-- Problem --
Word for word, transcribe the data below from the line with "Given: Open the Ajuda menu" to the line with "This screenshot has width=963, height=572.", keeping both of those lines.

-- Provided material --

———

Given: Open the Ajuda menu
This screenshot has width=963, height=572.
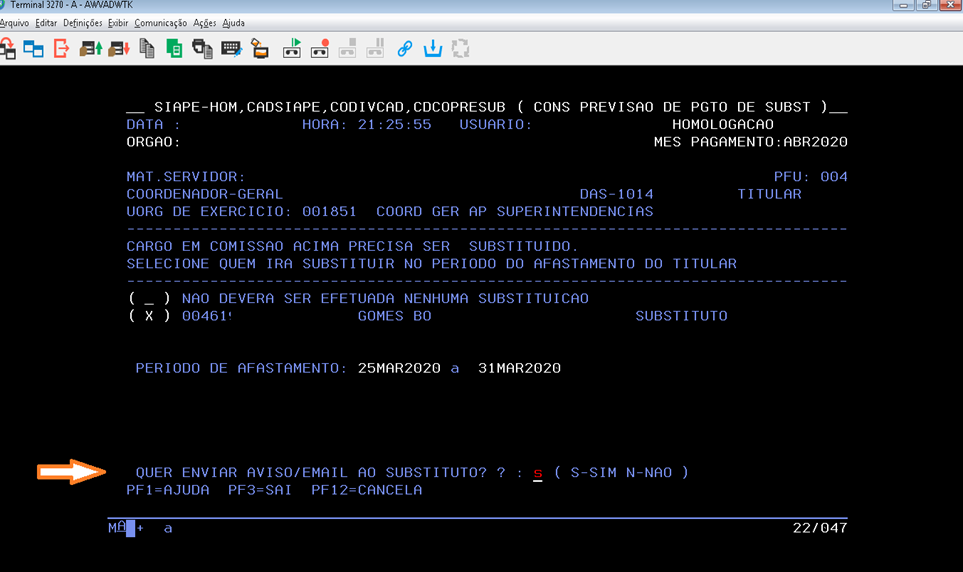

———

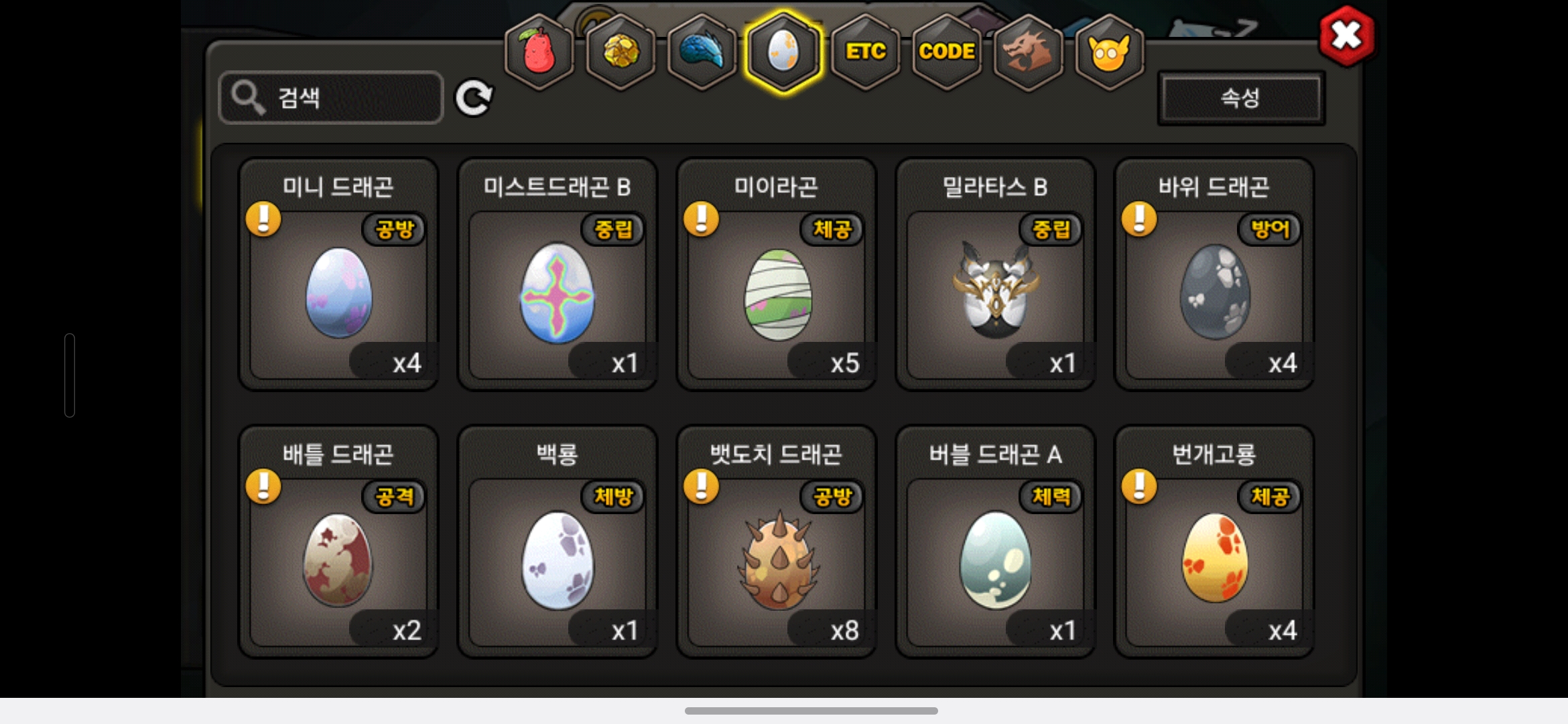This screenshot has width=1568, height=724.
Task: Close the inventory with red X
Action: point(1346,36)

———

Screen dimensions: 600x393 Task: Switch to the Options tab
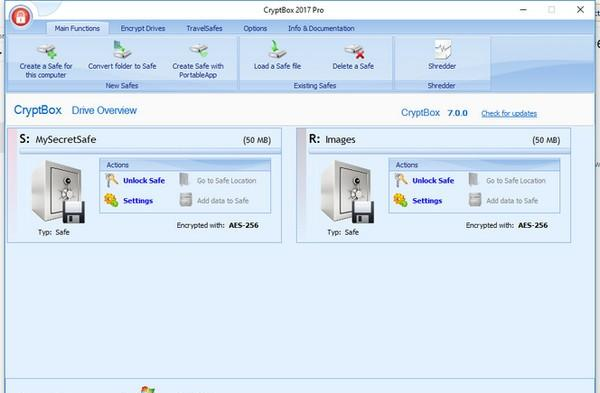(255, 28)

———

-- Result of this task --
Given: Open the Ajuda menu
This screenshot has width=963, height=572.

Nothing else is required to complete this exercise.